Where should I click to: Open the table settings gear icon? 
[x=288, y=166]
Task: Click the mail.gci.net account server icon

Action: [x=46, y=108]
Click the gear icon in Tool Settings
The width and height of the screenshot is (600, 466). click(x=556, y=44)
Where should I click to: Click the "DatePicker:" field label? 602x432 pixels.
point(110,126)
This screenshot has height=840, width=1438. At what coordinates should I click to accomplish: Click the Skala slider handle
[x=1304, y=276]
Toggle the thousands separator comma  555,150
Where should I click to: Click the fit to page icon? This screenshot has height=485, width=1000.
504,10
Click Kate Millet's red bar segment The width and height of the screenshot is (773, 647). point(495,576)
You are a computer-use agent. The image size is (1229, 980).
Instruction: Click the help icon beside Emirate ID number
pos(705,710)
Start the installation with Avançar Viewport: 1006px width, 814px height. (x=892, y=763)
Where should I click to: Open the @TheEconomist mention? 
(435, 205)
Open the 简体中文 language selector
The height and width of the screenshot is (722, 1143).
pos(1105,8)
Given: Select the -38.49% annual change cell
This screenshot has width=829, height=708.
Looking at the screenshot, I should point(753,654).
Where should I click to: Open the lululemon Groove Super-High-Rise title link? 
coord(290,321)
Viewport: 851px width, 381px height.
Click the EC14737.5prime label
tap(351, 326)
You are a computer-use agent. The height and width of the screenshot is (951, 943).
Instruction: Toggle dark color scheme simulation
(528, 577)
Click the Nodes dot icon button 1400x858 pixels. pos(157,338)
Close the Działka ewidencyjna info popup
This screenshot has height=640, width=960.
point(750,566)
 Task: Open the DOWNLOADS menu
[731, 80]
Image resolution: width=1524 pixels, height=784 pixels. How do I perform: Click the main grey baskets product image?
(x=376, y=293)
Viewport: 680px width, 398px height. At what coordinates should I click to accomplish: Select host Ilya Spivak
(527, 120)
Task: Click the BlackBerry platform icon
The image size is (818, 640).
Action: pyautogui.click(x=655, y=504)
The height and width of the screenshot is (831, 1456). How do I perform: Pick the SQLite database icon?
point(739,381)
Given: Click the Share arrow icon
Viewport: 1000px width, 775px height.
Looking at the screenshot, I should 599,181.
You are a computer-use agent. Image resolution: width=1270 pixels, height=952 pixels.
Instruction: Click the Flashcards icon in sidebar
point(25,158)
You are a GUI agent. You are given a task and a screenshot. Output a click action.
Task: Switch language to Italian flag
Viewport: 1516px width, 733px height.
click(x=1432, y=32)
------------------------------------------------
§ **Exercise directions**
Once the line containing "Viewport: 1000px width, 775px height." is found, please retype it and every remaining line of the listing above, exactly, with nothing else.

§ **Answer section**
Viewport: 1000px width, 775px height.
Looking at the screenshot, I should 599,181.
You are a computer-use agent. Image resolution: width=1270 pixels, height=952 pixels.
Instruction: Click the Flashcards icon in sidebar
point(25,158)
You are a GUI agent. You are given a task and a screenshot. Output a click action.
Task: Switch language to Italian flag
Viewport: 1516px width, 733px height.
click(x=1432, y=32)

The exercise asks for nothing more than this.